---- STORED DATA
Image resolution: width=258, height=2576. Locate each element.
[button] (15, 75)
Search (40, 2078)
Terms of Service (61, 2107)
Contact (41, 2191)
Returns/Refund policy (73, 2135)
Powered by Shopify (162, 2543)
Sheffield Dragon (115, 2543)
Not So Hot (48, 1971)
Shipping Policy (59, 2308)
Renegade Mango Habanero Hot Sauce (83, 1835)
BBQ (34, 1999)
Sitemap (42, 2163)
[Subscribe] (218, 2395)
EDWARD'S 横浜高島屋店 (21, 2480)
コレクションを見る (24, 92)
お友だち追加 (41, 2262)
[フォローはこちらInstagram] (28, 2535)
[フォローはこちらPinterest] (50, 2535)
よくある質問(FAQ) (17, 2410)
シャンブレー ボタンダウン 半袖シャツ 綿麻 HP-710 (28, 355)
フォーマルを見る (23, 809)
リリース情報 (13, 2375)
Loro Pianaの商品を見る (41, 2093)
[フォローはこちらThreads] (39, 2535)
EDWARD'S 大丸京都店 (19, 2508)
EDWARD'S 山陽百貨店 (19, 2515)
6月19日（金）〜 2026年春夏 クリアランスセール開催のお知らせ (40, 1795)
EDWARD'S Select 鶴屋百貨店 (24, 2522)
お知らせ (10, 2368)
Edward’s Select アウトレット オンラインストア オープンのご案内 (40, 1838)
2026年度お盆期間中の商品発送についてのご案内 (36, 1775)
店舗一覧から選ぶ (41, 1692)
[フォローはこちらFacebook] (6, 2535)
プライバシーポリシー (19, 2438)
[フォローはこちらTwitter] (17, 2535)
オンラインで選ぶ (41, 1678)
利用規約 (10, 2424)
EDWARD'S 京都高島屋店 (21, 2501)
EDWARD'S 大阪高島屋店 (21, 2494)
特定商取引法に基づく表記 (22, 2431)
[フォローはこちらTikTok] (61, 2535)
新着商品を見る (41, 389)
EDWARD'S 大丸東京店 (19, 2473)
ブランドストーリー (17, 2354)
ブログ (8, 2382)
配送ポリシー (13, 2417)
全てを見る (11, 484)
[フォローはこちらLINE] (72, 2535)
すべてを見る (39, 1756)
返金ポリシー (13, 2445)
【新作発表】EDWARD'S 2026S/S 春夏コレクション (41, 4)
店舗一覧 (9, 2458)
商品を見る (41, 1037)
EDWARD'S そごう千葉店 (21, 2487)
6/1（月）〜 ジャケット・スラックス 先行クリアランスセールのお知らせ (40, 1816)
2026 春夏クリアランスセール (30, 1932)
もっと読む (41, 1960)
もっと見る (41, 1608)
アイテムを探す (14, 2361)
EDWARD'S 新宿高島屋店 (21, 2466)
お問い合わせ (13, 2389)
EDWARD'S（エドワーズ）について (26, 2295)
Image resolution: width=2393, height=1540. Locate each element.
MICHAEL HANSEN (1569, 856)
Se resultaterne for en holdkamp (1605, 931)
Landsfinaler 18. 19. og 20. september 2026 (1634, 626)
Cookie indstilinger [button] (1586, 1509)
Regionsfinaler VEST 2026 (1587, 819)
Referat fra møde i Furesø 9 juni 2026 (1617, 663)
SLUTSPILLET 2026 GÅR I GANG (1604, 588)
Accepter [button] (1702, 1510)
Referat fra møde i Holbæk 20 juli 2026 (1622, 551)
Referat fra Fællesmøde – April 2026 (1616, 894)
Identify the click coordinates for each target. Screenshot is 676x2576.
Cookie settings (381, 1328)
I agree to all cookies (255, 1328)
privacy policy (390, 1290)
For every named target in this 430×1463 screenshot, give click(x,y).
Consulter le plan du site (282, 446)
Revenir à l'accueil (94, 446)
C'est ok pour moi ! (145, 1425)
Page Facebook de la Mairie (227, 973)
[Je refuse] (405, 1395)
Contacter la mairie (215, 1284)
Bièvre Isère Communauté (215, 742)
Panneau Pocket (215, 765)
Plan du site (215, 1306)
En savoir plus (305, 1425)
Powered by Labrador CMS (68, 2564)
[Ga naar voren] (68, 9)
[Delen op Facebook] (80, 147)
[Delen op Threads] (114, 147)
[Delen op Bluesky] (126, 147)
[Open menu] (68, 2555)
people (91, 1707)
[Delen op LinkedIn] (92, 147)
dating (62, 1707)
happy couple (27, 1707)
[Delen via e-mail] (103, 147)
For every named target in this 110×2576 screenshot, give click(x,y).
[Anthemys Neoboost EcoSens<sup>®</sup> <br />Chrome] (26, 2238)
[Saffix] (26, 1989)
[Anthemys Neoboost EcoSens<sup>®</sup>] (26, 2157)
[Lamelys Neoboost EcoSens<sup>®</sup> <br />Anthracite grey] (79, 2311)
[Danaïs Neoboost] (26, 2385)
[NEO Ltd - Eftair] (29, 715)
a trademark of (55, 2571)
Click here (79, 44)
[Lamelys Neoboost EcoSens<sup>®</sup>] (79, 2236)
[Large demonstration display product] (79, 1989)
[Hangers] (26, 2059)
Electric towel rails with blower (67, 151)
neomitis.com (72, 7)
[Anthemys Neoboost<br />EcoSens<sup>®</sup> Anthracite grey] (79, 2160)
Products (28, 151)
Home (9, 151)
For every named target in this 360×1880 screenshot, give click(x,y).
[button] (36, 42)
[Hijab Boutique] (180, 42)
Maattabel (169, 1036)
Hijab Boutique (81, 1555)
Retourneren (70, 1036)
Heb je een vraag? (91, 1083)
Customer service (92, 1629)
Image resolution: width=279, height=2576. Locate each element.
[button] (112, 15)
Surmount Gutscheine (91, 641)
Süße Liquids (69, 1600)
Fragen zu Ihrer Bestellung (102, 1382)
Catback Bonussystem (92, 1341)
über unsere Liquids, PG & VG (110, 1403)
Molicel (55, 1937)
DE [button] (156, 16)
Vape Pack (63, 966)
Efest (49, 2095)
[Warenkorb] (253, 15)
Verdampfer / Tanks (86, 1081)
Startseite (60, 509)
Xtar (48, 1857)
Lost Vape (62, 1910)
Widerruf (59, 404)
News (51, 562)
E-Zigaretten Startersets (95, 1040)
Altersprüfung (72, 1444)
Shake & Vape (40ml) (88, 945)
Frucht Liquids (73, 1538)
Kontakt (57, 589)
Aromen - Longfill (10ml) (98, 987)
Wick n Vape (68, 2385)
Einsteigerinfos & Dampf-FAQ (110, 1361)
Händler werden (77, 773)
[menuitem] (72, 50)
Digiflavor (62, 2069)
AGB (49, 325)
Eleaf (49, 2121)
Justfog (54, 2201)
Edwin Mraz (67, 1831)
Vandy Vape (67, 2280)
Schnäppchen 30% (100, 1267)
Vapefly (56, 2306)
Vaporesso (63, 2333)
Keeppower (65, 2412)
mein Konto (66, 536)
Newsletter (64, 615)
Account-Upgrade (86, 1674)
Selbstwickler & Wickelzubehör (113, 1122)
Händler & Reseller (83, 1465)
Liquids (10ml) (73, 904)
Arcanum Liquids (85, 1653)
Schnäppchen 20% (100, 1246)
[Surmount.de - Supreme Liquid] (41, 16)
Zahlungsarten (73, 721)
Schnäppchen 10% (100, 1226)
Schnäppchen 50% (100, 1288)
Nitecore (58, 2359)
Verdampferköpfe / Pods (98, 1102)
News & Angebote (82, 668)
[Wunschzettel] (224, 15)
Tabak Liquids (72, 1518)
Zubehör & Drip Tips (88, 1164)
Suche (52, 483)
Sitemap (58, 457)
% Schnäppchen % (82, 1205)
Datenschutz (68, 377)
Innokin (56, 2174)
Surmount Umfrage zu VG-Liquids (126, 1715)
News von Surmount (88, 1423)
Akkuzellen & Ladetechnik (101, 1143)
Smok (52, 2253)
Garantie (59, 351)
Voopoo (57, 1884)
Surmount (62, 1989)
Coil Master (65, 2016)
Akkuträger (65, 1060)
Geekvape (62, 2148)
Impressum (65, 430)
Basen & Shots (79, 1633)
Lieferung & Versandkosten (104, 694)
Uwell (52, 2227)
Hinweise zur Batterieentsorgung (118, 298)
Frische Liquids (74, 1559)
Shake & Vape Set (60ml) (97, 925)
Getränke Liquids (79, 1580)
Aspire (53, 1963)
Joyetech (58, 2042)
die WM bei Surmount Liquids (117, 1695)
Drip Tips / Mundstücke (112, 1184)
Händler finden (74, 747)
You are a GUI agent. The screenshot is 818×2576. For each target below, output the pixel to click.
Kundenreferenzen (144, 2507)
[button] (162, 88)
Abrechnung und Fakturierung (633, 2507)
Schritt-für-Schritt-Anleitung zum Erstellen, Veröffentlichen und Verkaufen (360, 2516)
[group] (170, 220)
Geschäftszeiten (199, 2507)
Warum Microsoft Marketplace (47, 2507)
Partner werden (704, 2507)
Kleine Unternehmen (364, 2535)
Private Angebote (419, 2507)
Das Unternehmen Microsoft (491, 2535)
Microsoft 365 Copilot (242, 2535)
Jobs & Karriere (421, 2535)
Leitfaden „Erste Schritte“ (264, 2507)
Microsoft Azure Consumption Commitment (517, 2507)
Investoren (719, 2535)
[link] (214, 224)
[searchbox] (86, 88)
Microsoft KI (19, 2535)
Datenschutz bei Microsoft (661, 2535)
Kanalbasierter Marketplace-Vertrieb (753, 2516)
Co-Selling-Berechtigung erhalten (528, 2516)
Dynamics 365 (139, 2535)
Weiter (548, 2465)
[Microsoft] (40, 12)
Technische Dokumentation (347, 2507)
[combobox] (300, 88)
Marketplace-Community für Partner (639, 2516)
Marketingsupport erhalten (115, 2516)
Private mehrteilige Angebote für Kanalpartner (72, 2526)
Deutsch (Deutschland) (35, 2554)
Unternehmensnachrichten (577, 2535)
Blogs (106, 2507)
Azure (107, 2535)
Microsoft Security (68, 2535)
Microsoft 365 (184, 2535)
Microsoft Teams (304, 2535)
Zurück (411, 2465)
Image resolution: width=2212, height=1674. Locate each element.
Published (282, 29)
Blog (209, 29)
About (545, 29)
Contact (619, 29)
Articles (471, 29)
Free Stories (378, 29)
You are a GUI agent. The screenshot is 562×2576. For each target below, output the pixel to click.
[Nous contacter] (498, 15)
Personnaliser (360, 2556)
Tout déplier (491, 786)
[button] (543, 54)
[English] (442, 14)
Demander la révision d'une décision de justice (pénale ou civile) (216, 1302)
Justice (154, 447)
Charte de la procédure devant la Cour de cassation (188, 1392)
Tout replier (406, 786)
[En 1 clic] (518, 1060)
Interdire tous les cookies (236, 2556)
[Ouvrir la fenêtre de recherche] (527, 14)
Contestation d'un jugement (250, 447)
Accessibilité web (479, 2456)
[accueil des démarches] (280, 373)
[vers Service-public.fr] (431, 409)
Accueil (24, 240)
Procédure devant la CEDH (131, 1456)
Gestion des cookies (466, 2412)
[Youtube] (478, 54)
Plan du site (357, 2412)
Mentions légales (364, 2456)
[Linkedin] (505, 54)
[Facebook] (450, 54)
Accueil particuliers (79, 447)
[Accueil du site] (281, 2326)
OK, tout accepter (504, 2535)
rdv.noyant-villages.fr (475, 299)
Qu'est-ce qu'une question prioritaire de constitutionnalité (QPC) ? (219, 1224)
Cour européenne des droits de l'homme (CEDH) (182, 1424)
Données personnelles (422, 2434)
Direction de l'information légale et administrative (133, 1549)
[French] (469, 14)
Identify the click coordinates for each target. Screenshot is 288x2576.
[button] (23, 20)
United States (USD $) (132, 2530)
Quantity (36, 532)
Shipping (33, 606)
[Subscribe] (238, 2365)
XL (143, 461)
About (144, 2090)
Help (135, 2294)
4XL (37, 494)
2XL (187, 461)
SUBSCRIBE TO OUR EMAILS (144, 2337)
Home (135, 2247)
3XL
--------
[ASSIGNMENT] Look above for the line containing "Home (9, 151)" and the line containing "Vaporesso (63, 2333)". Transcribe both, with the lines between them, exactly.

[RESPONSE TO THIS TASK]
Home (9, 151)
For every named target in this 360×1880 screenshot, give click(x,y).
[button] (36, 42)
[Hijab Boutique] (180, 42)
Maattabel (169, 1036)
Hijab Boutique (81, 1555)
Retourneren (70, 1036)
Heb je een vraag? (91, 1083)
Customer service (92, 1629)
Image resolution: width=279, height=2576. Locate each element.
[button] (112, 15)
Surmount Gutscheine (91, 641)
Süße Liquids (69, 1600)
Fragen zu Ihrer Bestellung (102, 1382)
Catback Bonussystem (92, 1341)
über unsere Liquids, PG & VG (110, 1403)
Molicel (55, 1937)
DE [button] (156, 16)
Vape Pack (63, 966)
Efest (49, 2095)
[Warenkorb] (253, 15)
Verdampfer / Tanks (86, 1081)
Startseite (60, 509)
Xtar (48, 1857)
Lost Vape (62, 1910)
Widerruf (59, 404)
News (51, 562)
E-Zigaretten Startersets (95, 1040)
Altersprüfung (72, 1444)
Shake & Vape (40ml) (88, 945)
Frucht Liquids (73, 1538)
Kontakt (57, 589)
Aromen - Longfill (10ml) (98, 987)
Wick n Vape (68, 2385)
Einsteigerinfos & Dampf-FAQ (110, 1361)
Händler werden (77, 773)
[menuitem] (72, 50)
Digiflavor (62, 2069)
AGB (49, 325)
Eleaf (49, 2121)
Justfog (54, 2201)
Edwin Mraz (67, 1831)
Vandy Vape (67, 2280)
Schnäppchen 30% (100, 1267)
Vapefly (56, 2306)
Vaporesso (63, 2333)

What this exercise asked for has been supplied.